= Polynomial identity testing =

Problem of determining whether polynomials are identical

In mathematics, polynomial identity testing (PIT) is the problem of efficiently determining whether two multivariate polynomials are identical. More formally, a PIT algorithm is given an arithmetic circuit that computes a polynomial p in a field, and decides whether p is the zero polynomial. Determining the computational complexity required for polynomial identity testing, in particular finding deterministic algorithms for PIT, is one of the most important open problems in algebraic complexity theory. PIT is known to be in co-RP but currently not known to be in P.

== Description ==
The question "Does $(x+y)(x-y)$ equal $x^2 - y^2$?" is a question about whether two polynomials are identical. As with any polynomial identity testing question, it can be trivially transformed into the question "Is a certain polynomial equal to 0?"; in this case we can ask "Does $(x+y)(x-y) - (x^2 - y^2) = 0$?" If we are given the polynomial as an algebraic expression (rather than as a black-box), we can confirm that the equality holds through brute-force multiplication and addition, but the time complexity of the brute-force approach grows as $\tbinom{n+d}{d}$, where $n$ is the number of variables (here, $n=2$: $x$ is the first and $y$ is the second), and $d$ is the degree of the polynomial (here, $d=2$). If $n$ and $d$ are both large, $\tbinom{n+d}{d}$ grows exponentially.

PIT concerns whether a polynomial is identical to the zero polynomial, rather than whether the function implemented by the polynomial always evaluates to zero in the given domain.

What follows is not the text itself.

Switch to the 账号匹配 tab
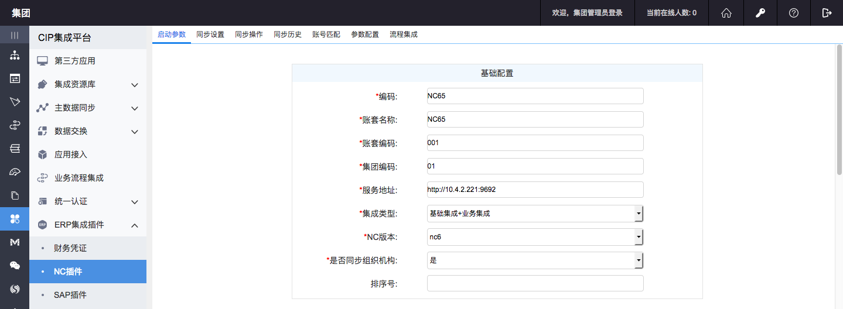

For example, the field with two elements, GF(2), contains only the elements 0 and 1. In GF(2), $x^2 - x$ always evaluates to zero; despite this, PIT does not consider $x^2 - x$ to be equal to the zero polynomial.

Determining the computational complexity required for polynomial identity testing is one of the most important open problems in the mathematical subfield known as "algebraic computing complexity". The study of PIT is a building-block to many other areas of computational complexity, such as the proof that IP=PSPACE. In addition, PIT has applications to Tutte matrices and also to primality testing, where PIT techniques led to the AKS primality test, the first deterministic (though impractical) polynomial time algorithm for primality testing.

== Formal problem statement ==
Given an arithmetic circuit that computes a polynomial in a field, determine whether the polynomial is equal to the zero polynomial (that is, the polynomial with no nonzero terms).

== Solutions ==
In some cases, the specification of the arithmetic circuit is not given to the PIT solver, and the PIT solver can only input values into a "black box" that implements the circuit, and then analyze the output. Note that the solutions below assume that any operation (such as multiplication) in the given field takes constant time; further, all black-box algorithms below assume the size of the field is larger than the degree of the polynomial.

The Schwartz–Zippel algorithm provides a practical probabilistic solution, by simply randomly testing inputs and checking whether the output is zero. It was the first randomized polynomial time PIT algorithm to be proven correct. The larger the domain the inputs are drawn from, the less likely Schwartz–Zippel is to fail. If random bits are in short supply, the Chen-Kao algorithm (over the rationals) or the Lewin-Vadhan algorithm (over any field) require fewer random bits at the cost of more required runtime.

A sparse PIT has at most $m$ nonzero monomial terms. A sparse PIT can be deterministically solved in polynomial time of the size of the circuit and the number $m$ of monomials, see also.

A low degree PIT has an upper bound on the degree of the polynomial. Any low degree PIT problem can be reduced in subexponential time of the size of the circuit to a PIT problem for depth-four circuits; therefore, PIT for circuits of depth-four (and below) is intensely studied.